EXERCISE REQUIREMENTS: Extract every line of the listing below that contains the word "Toggle", and reproduce each one in full.

RECORDS PROVIDED:
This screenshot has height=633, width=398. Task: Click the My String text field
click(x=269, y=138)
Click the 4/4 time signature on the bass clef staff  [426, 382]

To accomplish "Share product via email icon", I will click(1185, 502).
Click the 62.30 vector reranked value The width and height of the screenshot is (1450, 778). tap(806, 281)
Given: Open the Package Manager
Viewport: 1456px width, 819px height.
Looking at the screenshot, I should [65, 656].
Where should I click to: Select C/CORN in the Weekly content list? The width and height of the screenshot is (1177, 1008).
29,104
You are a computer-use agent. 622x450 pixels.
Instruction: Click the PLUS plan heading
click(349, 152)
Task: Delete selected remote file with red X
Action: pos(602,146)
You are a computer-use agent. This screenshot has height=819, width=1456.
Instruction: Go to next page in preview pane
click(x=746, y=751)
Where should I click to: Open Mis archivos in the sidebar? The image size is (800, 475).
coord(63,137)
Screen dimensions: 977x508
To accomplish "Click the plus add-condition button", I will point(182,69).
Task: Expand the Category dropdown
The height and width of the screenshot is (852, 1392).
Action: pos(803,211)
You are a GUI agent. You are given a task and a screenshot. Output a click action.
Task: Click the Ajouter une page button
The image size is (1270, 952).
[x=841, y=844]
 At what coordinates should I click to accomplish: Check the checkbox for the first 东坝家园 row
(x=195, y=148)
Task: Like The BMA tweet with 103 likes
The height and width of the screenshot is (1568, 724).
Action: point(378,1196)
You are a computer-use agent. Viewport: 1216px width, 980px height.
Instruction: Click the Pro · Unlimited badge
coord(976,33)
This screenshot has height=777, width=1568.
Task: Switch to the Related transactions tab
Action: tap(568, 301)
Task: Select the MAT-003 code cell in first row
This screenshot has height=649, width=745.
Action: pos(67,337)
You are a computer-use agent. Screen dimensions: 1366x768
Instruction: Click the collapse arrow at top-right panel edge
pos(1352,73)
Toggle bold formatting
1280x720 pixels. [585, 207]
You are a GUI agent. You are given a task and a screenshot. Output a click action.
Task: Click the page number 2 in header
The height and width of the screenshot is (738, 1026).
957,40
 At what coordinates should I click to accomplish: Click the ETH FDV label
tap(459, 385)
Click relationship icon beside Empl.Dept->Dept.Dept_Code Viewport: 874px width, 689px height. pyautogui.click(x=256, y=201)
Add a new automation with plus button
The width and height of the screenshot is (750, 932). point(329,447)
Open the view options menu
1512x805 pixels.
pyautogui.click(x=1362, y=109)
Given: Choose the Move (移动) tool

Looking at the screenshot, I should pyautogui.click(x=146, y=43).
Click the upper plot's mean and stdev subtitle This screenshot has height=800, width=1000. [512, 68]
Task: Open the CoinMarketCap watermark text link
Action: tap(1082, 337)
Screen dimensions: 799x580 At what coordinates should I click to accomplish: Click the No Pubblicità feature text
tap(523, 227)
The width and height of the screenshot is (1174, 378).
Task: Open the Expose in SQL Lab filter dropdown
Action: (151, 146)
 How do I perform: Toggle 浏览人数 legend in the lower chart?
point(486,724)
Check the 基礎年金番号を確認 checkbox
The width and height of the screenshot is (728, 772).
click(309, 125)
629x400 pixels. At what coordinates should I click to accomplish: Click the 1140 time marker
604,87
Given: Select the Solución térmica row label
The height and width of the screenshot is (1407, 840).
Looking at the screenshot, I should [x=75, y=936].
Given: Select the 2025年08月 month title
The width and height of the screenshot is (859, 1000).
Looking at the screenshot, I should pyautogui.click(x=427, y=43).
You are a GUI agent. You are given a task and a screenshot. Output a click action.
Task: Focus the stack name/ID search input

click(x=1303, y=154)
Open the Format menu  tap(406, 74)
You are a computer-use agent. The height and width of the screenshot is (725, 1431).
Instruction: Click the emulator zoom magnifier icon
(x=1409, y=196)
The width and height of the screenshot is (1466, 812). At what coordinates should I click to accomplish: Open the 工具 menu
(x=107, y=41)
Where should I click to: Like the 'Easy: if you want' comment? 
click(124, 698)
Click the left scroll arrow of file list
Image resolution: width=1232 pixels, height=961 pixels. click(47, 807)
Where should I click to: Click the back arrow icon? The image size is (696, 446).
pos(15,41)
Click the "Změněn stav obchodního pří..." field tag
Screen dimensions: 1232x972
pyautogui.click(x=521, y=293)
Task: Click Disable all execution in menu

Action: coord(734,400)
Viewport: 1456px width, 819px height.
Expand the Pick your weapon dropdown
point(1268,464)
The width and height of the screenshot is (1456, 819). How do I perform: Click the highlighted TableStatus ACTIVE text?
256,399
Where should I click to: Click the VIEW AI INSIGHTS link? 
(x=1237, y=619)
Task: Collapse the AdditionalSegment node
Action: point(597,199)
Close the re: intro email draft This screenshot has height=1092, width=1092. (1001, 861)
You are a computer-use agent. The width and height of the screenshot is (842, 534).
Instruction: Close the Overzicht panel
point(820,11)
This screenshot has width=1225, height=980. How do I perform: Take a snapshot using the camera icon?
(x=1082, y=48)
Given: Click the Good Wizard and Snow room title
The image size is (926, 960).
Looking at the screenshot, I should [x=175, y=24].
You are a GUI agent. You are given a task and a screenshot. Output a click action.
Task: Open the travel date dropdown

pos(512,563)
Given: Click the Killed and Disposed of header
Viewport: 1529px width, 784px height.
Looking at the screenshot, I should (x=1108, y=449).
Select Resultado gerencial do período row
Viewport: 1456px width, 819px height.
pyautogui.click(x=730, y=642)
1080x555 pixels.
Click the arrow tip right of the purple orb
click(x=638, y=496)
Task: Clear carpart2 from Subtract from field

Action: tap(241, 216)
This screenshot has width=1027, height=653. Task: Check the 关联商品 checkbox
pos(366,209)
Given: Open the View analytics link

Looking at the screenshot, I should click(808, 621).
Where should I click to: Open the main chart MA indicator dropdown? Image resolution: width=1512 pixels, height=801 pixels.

REPLY:
Toggle bold formatting
 How do I perform: Toggle 浏览人数 legend in the lower chart?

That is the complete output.